* Required work
Repeat verbatim the lines of the listing from the line with "Policiales (167, 30)" to the line with "Fecha 16: Neuquén", including both of those lines.

--- START OF Extracted information ---

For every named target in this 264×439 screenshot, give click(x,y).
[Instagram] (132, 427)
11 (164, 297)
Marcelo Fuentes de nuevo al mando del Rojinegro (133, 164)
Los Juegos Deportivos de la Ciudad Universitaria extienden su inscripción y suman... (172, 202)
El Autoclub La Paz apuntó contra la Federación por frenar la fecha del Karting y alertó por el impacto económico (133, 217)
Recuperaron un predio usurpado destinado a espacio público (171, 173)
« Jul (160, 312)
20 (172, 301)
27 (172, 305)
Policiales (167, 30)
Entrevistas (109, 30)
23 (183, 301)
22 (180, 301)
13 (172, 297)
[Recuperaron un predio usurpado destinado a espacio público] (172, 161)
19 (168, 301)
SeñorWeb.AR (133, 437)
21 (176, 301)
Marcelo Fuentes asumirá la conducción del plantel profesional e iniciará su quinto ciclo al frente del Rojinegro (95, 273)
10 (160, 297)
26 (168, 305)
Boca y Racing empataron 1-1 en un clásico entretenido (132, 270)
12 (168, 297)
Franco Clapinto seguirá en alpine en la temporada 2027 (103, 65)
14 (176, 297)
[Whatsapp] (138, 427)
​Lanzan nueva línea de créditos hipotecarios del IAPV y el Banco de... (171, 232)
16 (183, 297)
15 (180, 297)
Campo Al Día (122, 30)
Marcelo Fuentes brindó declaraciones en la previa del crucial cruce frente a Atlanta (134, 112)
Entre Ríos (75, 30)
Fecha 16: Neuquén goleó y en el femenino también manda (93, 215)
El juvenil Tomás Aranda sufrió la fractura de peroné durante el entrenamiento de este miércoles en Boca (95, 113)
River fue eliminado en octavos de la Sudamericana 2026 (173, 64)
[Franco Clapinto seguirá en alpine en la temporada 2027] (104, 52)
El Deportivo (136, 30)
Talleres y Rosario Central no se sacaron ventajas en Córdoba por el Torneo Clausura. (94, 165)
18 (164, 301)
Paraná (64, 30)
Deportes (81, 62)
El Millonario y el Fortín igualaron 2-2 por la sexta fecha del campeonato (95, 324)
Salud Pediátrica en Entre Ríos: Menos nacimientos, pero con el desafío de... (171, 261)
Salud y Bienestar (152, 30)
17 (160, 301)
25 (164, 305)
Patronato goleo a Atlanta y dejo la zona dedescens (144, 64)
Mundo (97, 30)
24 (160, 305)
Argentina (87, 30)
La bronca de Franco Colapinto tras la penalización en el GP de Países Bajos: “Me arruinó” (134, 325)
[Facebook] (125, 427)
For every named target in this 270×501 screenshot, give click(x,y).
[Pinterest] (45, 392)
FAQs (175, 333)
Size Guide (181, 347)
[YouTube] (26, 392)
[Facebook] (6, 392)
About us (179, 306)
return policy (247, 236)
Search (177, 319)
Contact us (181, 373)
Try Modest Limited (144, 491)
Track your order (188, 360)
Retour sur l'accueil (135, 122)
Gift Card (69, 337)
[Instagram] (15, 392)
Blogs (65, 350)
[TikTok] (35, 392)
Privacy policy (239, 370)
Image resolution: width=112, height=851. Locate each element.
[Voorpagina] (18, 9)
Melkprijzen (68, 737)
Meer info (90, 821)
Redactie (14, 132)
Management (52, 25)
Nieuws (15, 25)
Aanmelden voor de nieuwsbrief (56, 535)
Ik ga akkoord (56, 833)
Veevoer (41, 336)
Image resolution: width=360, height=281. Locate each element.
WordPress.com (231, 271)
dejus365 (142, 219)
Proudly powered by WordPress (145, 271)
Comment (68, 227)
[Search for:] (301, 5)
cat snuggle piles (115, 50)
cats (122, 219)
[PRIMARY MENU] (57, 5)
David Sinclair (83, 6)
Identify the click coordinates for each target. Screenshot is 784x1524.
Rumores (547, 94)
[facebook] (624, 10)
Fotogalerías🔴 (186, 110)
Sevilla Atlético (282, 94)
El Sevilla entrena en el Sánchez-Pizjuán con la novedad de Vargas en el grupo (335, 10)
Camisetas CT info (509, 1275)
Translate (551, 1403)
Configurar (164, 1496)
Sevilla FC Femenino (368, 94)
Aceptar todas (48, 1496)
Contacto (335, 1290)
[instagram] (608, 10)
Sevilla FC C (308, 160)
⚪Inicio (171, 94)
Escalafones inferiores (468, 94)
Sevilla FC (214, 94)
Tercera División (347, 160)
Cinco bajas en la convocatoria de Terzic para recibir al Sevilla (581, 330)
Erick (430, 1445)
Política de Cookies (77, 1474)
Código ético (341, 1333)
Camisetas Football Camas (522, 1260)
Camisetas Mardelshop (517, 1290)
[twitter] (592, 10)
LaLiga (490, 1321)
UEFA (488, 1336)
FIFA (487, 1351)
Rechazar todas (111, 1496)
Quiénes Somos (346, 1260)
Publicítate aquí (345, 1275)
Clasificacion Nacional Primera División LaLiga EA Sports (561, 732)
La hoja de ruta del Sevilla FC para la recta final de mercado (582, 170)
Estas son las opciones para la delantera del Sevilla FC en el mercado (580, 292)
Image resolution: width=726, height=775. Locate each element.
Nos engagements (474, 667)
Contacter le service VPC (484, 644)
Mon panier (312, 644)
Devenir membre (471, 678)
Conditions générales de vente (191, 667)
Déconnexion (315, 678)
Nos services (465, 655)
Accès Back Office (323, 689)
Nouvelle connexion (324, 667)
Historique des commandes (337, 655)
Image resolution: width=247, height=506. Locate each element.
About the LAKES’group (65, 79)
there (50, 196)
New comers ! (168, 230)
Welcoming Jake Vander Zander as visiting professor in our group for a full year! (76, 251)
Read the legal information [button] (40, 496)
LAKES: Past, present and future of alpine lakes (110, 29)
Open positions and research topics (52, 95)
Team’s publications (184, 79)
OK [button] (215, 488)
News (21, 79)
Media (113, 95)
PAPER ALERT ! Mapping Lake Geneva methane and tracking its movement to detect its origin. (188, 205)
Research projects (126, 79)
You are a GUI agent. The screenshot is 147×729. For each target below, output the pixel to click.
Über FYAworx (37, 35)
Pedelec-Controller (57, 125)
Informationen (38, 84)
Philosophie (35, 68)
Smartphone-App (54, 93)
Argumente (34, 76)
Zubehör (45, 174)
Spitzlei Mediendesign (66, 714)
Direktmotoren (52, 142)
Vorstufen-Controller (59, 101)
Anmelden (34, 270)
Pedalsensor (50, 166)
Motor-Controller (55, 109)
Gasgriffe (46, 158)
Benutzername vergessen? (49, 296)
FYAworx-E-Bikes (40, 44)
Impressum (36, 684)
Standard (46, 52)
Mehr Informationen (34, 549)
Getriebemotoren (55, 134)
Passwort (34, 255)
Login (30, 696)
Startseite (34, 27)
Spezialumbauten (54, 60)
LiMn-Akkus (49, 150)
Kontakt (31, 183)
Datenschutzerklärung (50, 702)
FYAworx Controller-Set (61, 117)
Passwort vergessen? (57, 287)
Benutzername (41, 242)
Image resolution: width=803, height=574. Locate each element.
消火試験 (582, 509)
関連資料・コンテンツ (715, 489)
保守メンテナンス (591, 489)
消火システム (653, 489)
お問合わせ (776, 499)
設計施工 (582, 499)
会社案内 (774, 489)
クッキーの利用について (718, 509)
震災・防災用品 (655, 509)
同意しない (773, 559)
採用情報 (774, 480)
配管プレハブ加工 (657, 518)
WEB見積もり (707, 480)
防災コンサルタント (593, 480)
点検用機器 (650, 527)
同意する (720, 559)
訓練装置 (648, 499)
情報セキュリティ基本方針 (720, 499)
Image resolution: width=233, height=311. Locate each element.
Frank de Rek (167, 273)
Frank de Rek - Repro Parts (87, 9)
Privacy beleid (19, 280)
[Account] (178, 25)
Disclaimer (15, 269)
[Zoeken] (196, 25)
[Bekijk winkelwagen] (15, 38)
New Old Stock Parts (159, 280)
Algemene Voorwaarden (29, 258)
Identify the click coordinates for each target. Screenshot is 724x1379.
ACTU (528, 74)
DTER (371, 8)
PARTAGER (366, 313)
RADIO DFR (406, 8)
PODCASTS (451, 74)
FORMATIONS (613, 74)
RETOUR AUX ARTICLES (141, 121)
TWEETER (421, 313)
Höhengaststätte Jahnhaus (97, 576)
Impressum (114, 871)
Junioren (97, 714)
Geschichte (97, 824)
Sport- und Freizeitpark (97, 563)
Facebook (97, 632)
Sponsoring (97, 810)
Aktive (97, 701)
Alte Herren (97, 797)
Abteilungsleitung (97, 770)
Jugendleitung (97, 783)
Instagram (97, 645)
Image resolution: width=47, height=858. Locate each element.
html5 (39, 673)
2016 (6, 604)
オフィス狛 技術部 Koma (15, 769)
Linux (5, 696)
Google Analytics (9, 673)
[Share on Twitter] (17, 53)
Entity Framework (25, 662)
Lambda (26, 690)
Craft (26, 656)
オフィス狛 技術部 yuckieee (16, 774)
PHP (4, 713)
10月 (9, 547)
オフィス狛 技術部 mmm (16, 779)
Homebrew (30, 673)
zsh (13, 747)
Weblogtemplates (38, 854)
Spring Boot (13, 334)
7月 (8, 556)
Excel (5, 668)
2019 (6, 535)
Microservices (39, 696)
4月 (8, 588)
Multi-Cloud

--- END OF Extracted information ---

* Exercise response
Policiales (167, 30)
Entrevistas (109, 30)
23 (183, 301)
22 (180, 301)
13 (172, 297)
[Recuperaron un predio usurpado destinado a espacio público] (172, 161)
19 (168, 301)
SeñorWeb.AR (133, 437)
21 (176, 301)
Marcelo Fuentes asumirá la conducción del plantel profesional e iniciará su quinto ciclo al frente del Rojinegro (95, 273)
10 (160, 297)
26 (168, 305)
Boca y Racing empataron 1-1 en un clásico entretenido (132, 270)
12 (168, 297)
Franco Clapinto seguirá en alpine en la temporada 2027 (103, 65)
14 (176, 297)
[Whatsapp] (138, 427)
​Lanzan nueva línea de créditos hipotecarios del IAPV y el Banco de... (171, 232)
16 (183, 297)
15 (180, 297)
Campo Al Día (122, 30)
Marcelo Fuentes brindó declaraciones en la previa del crucial cruce frente a Atlanta (134, 112)
Entre Ríos (75, 30)
Fecha 16: Neuquén goleó y en el femenino también manda (93, 215)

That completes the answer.